No, but also yes. The play’s melodramatic events take place later this year, after a Labour win turfs cynical St John Hewitt, Benton’s squire, from his safe Tory seat, replacing him with Felicity Anderson, a young lass committed to compassion, profoundly pro-people. But this sort of issue drama harks back to times long gone by, when customary practice counterpointed attitudes to some national problem with a domestic difficulty, generally a tangled love affair.
I don’t say this history disqualifies the play from serious consideration. De la Tour writes scenes that are clever or exciting and sometimes both; and the mechanics of construction are soundly planned. Sometimes I believed these characters could actually exist, though not for long. For that was the trouble with this old kind of drama. A formula is a formula, whether the new PM is Blair or Baldwin.
The public issue is whether St John has the right to do what he likes with his land. Felicity sides with his wife and son, who don’t want Benton Wood chopped down to make way for luxury homes and a hefty profit. Present and past MP pass a night together. He outwits her, she learns fast, betrays a few principles and ends up the victor. But he goes one better yet.
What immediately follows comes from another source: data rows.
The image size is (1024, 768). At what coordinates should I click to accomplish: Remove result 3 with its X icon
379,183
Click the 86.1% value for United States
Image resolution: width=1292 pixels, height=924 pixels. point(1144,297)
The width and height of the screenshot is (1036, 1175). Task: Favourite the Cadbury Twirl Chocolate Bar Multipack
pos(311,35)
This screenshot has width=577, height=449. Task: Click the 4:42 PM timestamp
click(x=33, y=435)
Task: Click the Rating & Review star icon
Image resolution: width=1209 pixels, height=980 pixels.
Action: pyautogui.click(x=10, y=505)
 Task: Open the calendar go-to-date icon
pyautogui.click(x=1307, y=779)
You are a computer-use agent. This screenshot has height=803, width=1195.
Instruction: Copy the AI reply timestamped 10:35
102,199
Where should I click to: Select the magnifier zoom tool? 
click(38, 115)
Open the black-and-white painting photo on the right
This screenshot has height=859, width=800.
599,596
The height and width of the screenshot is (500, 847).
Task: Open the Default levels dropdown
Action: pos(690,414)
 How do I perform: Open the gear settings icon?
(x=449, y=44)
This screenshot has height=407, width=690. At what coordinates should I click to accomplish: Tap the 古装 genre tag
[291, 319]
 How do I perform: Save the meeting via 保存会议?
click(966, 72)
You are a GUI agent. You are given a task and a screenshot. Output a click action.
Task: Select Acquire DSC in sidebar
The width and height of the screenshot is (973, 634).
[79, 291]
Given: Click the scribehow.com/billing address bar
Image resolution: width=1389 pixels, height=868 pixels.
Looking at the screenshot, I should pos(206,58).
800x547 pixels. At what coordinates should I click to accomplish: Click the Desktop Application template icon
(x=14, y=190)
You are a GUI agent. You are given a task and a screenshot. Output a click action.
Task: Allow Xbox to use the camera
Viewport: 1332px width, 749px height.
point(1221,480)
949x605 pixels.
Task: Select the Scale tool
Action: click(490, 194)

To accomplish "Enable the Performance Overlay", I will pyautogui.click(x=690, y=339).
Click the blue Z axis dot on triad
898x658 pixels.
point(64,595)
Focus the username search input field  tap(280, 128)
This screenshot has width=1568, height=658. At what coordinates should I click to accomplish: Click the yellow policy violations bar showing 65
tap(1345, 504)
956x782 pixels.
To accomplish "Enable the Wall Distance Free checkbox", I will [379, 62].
The cast work hard to breathe life and background into their roles. Christopher Ravenscroft, ramrod stiff, persuasively suggests St John’s complacency and cruelty, which allows us to accept, just, the ready obedience of his wife (Deborah Norton). Jenna Russell’s Felicity catches the dishevelled look of a political innocent and the cool suavity of the ambitious animal she becomes. But never could she have transformed herself so fast so thoroughly, with the wisteria still in full flower.
On the whole Gwenda Hughes paces the actors well enough. One lesson the play teaches is never trust a politician who says: “Trust me.” But perhaps we know that already.